#### ENTRIES SUPPLIED
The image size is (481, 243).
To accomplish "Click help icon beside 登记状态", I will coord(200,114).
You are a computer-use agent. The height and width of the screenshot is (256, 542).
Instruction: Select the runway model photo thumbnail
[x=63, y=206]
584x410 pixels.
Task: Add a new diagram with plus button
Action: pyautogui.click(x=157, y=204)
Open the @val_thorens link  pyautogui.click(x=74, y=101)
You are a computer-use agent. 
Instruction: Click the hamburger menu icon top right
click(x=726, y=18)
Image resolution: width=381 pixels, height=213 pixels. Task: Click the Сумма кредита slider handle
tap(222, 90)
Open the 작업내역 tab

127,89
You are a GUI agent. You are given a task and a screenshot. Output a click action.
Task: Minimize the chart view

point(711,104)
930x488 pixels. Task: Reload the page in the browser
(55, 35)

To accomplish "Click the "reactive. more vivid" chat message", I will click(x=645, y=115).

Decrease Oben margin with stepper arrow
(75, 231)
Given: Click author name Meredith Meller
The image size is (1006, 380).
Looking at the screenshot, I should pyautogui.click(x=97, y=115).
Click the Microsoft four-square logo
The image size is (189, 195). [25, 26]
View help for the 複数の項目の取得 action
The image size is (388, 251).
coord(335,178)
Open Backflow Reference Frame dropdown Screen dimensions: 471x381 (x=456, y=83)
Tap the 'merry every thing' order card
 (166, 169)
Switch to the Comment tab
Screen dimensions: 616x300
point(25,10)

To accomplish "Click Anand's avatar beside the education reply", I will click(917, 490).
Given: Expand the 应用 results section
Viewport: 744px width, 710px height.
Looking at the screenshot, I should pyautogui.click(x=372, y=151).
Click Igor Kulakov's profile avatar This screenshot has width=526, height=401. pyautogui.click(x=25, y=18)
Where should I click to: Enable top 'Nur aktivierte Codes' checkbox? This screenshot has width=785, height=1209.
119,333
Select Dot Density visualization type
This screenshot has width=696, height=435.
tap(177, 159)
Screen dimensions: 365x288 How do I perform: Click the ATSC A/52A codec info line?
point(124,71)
########
**PROBLEM DETAILS:** What is needed is an exact transcription of every entry.

**OUTPUT OF THE EXERCISE:**
The image size is (481, 243).
To accomplish "Click help icon beside 登记状态", I will coord(200,114).
You are a computer-use agent. The height and width of the screenshot is (256, 542).
Instruction: Select the runway model photo thumbnail
[x=63, y=206]
584x410 pixels.
Task: Add a new diagram with plus button
Action: pyautogui.click(x=157, y=204)
Open the @val_thorens link  pyautogui.click(x=74, y=101)
You are a computer-use agent. 
Instruction: Click the hamburger menu icon top right
click(x=726, y=18)
Image resolution: width=381 pixels, height=213 pixels. Task: Click the Сумма кредита slider handle
tap(222, 90)
Open the 작업내역 tab

127,89
You are a GUI agent. You are given a task and a screenshot. Output a click action.
Task: Minimize the chart view

point(711,104)
930x488 pixels. Task: Reload the page in the browser
(55, 35)

To accomplish "Click the "reactive. more vivid" chat message", I will click(x=645, y=115).

Decrease Oben margin with stepper arrow
(75, 231)
Given: Click author name Meredith Meller
The image size is (1006, 380).
Looking at the screenshot, I should pyautogui.click(x=97, y=115).
Click the Microsoft four-square logo
The image size is (189, 195). [25, 26]
View help for the 複数の項目の取得 action
The image size is (388, 251).
coord(335,178)
Open Backflow Reference Frame dropdown Screen dimensions: 471x381 (x=456, y=83)
Tap the 'merry every thing' order card
 (166, 169)
Switch to the Comment tab
Screen dimensions: 616x300
point(25,10)

To accomplish "Click Anand's avatar beside the education reply", I will click(917, 490).
Given: Expand the 应用 results section
Viewport: 744px width, 710px height.
Looking at the screenshot, I should pyautogui.click(x=372, y=151).
Click Igor Kulakov's profile avatar This screenshot has width=526, height=401. pyautogui.click(x=25, y=18)
Where should I click to: Enable top 'Nur aktivierte Codes' checkbox? This screenshot has width=785, height=1209.
119,333
Select Dot Density visualization type
This screenshot has width=696, height=435.
tap(177, 159)
Screen dimensions: 365x288 How do I perform: Click the ATSC A/52A codec info line?
point(124,71)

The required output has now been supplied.